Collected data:
#####
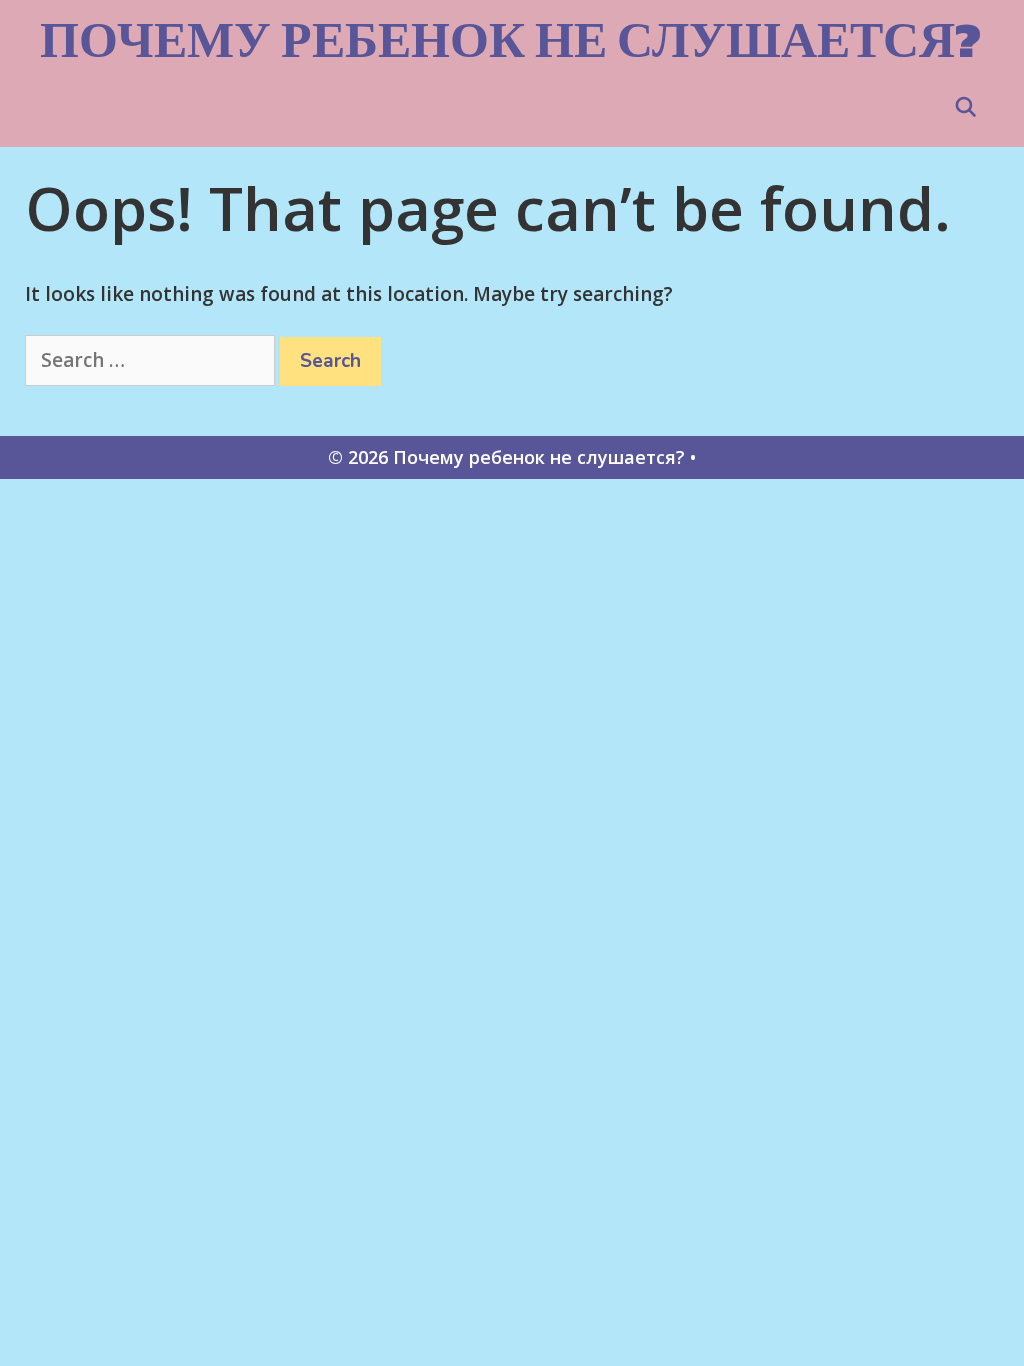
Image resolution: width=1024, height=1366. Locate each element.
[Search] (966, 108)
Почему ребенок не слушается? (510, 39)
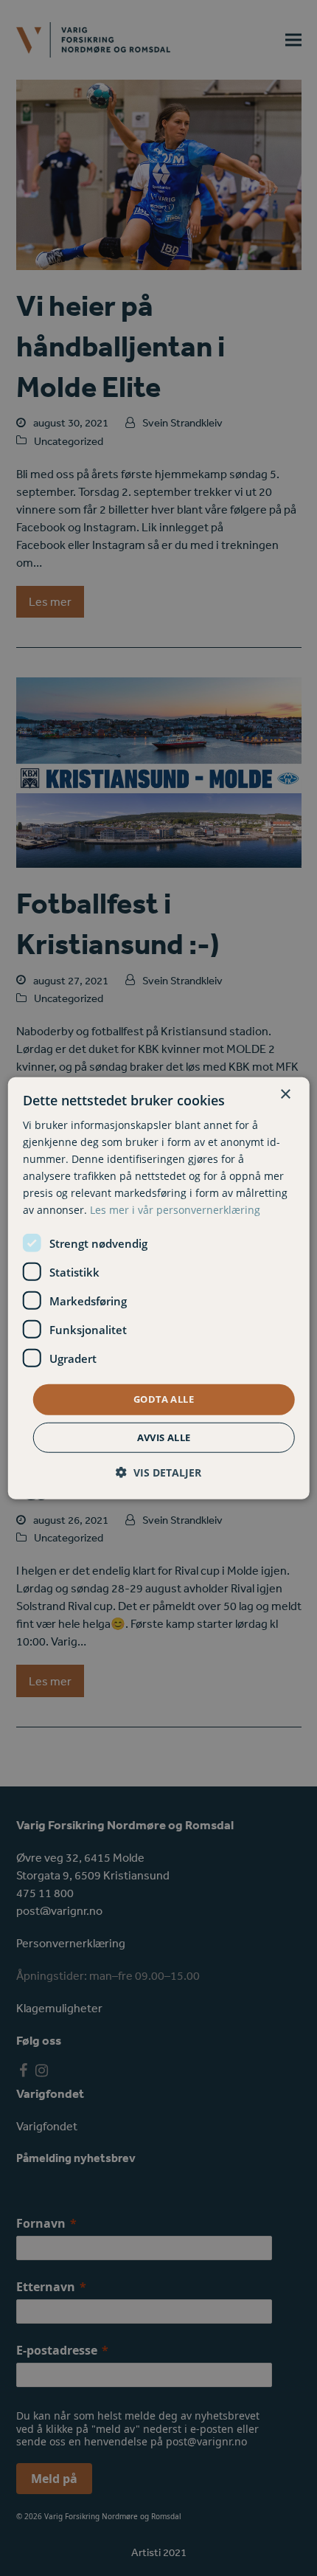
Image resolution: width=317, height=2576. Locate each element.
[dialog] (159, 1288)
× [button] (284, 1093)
#####
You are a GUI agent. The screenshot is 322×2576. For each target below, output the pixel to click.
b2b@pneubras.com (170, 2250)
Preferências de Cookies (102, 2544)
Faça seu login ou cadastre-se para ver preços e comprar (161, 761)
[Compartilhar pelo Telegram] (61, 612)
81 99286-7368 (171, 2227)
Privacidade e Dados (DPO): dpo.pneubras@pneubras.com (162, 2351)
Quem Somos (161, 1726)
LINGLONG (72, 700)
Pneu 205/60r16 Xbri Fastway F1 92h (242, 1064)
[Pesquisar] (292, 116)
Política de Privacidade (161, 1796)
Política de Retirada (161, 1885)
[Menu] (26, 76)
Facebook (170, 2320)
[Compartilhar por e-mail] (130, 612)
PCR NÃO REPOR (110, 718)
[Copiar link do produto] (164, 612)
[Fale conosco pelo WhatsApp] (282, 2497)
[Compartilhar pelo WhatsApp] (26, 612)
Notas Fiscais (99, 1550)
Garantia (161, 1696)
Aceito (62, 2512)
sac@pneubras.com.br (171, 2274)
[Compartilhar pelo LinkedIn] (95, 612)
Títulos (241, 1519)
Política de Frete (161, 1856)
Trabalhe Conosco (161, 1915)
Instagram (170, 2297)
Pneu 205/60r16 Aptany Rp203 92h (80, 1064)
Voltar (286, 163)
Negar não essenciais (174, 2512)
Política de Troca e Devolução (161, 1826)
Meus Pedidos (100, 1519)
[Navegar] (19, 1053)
#####
** Instructions for the task **
Take the line above containing "[Copiar link do produto] (164, 612)", the line containing "[Navegar] (19, 1053)", and all lines in between, and copy them exactly without anything else.

** Solution for this problem **
[Copiar link do produto] (164, 612)
[Fale conosco pelo WhatsApp] (282, 2497)
[Compartilhar pelo WhatsApp] (26, 612)
Notas Fiscais (99, 1550)
Garantia (161, 1696)
Aceito (62, 2512)
sac@pneubras.com.br (171, 2274)
[Compartilhar pelo LinkedIn] (95, 612)
Títulos (241, 1519)
Política de Frete (161, 1856)
Trabalhe Conosco (161, 1915)
Instagram (170, 2297)
Pneu 205/60r16 Aptany Rp203 92h (80, 1064)
Voltar (286, 163)
Negar não essenciais (174, 2512)
Política de Troca e Devolução (161, 1826)
Meus Pedidos (100, 1519)
[Navegar] (19, 1053)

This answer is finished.